身寄りがなく一人暮らしをしている高齢者が、認知症などを患ってしまい判断能力が著しく低下しまっていたために、悪質な業者による押し売り販売や、詐欺などによって多大な被害を受けてしまったといった問題が急増しており、深刻化していることは最近よく耳にします。
また自分自身の財産を管理する能力が不十分となってしまったために、全財産を使い切ってしまったり失ってしまったりして、途端に生活に困窮してしまうという事態もおこっています。
成年後見人制度は、認知症であったとしても、日常の生活についてはできるだけ本人の判断に任せるという自己決定の尊重、また残存能力の活用をすることで自由に行動をする環境を守りながら、認知症だからといって特別扱いはせず、出来得る限り一般社会の環境の中で生活をしていくことができるようにサポートをしていくという、ノーマライゼーションの理念を趣旨としています。
認知症の定義
認知症というのは、病名ではありません。さまざまな脳における機能障害が現れてはいるものの、原因がはっきりとせず特定することができないため、名前をつけることができないのです。

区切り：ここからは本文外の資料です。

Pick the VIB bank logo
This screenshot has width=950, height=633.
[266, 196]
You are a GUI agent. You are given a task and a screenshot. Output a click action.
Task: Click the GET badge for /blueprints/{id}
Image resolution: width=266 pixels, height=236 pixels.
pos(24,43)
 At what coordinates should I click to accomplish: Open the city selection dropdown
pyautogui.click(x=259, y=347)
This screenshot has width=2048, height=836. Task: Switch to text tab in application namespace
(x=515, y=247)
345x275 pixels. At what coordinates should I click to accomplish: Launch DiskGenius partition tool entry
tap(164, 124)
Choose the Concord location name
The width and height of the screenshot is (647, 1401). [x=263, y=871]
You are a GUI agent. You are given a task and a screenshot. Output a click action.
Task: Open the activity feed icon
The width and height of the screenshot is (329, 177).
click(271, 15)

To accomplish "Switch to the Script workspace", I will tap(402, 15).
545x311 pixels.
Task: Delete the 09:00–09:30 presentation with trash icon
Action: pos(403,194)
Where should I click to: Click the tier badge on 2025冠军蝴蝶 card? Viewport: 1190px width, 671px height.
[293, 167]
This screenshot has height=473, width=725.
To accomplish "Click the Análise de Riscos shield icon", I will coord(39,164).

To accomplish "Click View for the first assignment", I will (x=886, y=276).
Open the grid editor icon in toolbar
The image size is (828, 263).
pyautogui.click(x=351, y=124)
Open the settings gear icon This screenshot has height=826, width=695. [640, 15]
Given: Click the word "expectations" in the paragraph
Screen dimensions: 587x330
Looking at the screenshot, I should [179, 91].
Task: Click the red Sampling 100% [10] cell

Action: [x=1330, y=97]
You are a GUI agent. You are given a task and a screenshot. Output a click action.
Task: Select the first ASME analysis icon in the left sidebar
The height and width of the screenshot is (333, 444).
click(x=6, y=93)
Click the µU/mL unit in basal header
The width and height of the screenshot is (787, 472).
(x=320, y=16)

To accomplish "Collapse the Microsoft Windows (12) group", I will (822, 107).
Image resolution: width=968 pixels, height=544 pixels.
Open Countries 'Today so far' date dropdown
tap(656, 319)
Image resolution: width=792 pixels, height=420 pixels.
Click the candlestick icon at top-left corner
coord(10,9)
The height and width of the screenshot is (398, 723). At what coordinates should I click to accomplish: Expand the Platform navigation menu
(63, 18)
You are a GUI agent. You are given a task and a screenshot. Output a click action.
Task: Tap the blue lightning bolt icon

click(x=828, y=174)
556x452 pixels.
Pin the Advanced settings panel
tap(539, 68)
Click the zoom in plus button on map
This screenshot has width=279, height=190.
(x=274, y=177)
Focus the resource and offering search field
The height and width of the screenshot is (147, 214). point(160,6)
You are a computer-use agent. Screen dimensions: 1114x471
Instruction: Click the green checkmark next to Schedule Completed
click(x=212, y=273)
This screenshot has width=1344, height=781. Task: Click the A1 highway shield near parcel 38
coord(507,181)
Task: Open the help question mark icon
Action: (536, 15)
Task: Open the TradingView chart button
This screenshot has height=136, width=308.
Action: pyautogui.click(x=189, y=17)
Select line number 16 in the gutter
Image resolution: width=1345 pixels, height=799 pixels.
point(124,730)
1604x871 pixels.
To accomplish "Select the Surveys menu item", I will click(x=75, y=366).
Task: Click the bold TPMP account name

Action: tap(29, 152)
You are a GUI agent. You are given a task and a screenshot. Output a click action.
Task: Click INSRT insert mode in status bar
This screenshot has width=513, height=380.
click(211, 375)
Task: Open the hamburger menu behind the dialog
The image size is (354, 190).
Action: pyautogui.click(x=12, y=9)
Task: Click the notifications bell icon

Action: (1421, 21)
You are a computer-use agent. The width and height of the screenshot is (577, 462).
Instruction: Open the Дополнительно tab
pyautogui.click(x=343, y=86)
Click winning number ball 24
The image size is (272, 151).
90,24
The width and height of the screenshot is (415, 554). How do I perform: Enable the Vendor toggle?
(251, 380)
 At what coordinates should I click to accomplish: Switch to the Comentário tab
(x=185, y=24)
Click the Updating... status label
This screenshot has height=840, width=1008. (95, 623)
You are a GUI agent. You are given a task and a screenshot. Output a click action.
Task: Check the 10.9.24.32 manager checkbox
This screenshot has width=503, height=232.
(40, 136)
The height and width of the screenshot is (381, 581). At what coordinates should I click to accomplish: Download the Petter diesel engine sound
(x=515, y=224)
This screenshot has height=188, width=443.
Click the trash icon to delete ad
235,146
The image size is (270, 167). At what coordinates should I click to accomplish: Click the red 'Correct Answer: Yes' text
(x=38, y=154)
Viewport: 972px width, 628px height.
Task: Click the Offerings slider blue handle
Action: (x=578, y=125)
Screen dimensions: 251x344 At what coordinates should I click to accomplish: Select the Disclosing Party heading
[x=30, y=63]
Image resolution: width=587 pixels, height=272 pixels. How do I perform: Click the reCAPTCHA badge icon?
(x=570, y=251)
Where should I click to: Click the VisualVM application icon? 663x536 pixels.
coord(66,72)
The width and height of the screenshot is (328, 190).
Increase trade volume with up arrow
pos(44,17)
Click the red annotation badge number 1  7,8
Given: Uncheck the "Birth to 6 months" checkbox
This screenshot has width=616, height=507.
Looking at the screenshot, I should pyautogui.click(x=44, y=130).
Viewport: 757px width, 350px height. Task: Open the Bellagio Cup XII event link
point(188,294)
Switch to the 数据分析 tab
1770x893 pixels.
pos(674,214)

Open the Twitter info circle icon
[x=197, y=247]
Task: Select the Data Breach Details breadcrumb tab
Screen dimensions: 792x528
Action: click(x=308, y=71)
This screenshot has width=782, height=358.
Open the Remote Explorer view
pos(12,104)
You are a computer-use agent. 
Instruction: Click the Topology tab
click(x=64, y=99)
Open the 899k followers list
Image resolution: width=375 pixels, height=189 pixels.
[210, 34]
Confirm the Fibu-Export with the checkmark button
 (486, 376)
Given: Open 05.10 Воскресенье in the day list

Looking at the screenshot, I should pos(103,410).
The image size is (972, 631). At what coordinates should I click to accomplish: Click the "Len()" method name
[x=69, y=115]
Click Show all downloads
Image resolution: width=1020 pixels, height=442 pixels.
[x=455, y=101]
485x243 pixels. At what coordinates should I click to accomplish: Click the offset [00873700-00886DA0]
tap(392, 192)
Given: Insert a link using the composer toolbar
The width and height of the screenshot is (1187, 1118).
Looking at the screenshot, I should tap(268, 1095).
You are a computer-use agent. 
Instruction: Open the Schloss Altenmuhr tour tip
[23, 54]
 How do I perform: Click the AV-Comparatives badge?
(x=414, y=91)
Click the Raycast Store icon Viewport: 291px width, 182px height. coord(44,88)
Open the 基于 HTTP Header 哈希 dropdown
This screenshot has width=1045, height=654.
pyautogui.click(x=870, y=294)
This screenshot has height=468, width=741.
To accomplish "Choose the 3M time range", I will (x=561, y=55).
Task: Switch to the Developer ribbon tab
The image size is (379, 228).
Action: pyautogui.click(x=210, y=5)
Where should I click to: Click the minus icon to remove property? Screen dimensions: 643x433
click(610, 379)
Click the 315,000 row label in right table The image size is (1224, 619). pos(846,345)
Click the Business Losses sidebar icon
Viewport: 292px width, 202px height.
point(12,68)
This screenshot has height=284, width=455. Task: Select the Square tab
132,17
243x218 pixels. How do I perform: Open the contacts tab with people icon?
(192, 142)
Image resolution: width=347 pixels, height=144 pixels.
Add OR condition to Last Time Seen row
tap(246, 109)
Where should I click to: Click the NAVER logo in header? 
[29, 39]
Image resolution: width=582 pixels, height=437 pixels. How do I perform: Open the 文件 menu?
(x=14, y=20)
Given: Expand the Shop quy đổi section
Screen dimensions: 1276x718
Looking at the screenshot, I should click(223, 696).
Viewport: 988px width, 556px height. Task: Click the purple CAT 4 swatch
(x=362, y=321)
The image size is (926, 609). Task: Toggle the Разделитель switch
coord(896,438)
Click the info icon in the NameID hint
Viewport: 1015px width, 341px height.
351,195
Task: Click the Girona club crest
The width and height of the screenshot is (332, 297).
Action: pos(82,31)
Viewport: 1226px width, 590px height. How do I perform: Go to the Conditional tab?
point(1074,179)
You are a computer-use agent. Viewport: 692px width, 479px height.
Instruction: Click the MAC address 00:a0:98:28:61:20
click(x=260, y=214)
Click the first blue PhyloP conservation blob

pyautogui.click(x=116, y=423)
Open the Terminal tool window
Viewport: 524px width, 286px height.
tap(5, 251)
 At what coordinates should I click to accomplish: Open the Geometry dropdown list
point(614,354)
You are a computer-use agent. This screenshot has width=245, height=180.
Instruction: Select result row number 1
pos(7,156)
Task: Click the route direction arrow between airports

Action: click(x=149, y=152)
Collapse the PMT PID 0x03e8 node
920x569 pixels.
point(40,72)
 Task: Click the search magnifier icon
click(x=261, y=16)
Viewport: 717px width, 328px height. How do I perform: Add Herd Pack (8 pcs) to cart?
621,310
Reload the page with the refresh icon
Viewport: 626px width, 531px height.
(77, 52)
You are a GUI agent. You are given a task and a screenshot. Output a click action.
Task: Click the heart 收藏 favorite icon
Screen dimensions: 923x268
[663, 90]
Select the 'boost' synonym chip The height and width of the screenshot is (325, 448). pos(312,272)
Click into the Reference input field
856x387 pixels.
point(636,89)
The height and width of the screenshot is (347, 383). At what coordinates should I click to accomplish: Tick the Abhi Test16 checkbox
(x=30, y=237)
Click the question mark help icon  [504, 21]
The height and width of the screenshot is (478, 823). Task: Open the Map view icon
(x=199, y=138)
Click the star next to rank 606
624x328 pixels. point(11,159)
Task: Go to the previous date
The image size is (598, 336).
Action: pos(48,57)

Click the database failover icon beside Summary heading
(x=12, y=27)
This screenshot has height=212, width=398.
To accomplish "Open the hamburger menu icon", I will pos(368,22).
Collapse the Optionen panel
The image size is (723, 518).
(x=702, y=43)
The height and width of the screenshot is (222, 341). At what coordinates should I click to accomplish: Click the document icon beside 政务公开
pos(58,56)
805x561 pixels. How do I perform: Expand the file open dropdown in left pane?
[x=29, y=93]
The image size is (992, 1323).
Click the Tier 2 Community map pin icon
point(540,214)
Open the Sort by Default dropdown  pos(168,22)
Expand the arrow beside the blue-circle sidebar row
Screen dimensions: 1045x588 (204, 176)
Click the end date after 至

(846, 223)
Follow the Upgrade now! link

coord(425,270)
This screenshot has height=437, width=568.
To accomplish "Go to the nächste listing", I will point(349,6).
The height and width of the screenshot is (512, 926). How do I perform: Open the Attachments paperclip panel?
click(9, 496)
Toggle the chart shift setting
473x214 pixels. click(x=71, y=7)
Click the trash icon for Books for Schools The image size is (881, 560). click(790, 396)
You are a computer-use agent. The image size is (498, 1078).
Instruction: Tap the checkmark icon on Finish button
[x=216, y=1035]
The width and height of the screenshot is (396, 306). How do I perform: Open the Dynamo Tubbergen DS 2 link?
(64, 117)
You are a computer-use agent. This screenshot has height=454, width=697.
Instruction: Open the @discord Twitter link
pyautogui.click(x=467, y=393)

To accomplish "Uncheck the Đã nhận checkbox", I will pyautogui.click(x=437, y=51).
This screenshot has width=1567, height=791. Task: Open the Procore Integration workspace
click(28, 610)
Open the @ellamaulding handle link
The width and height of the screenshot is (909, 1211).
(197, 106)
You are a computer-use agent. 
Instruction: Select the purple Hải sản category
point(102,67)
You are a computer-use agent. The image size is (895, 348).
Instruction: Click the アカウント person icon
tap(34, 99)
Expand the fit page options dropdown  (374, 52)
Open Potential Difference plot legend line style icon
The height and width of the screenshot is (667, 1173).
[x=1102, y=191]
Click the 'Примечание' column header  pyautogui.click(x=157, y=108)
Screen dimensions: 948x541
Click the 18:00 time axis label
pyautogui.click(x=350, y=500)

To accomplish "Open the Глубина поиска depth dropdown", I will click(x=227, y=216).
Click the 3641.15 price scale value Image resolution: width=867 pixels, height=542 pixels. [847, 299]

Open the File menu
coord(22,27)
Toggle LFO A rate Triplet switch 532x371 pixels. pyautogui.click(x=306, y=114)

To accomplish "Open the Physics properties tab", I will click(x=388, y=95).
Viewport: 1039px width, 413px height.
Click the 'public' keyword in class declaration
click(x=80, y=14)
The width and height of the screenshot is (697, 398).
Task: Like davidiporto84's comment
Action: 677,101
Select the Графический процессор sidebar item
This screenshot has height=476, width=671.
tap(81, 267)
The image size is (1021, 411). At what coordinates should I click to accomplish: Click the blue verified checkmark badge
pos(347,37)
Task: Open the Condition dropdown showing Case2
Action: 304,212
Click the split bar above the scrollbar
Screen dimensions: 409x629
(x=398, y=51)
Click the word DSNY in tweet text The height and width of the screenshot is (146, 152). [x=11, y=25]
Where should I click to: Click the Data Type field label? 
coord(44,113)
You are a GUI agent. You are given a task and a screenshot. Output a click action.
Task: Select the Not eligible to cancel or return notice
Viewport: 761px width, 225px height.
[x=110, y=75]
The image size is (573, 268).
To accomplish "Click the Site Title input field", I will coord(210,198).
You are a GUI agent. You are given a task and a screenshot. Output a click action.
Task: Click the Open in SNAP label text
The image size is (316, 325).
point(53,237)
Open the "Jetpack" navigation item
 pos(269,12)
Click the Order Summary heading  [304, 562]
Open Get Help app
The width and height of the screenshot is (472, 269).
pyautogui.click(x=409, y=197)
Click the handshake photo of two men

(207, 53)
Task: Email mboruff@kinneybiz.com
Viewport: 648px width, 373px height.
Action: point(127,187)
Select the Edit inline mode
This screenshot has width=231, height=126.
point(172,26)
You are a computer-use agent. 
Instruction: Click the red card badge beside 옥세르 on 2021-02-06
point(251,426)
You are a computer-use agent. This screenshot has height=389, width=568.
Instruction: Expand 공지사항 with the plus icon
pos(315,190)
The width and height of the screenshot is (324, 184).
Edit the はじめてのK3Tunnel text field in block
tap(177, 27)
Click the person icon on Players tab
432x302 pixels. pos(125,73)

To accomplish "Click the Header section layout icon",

そのためこれらの症状をまとめて症候群とし、認知症と呼ぶようになりました。
以前は痴呆症と呼ばれていましたが、平成17(2005)年6月29日から厚生労働省が一般的に使用するには不適切な言葉であるとして改められ、「認知症」と呼ばれるようになりました。
認知症の定義は「いったん獲得した知能が、脳の神経細胞が破壊されたり失われたりすること(器質的変化)によって障害を受けて、知能が衰退し崩壊し失われた状態である」とされています。
軽度認知障害(MCI)とは
日常生活をする上で、特に支障はきたしてはいないものの、記憶力などの認知機能がひとつだけ低下してしまった状態のことを「軽度認知障害(MCI)」といいます。軽度認知障害は、現在生活する上では特に問題はありませんが、放置したままでいると、認知機能はますます低下し、いずれ認知症を発症してしまうおそれの高いものです。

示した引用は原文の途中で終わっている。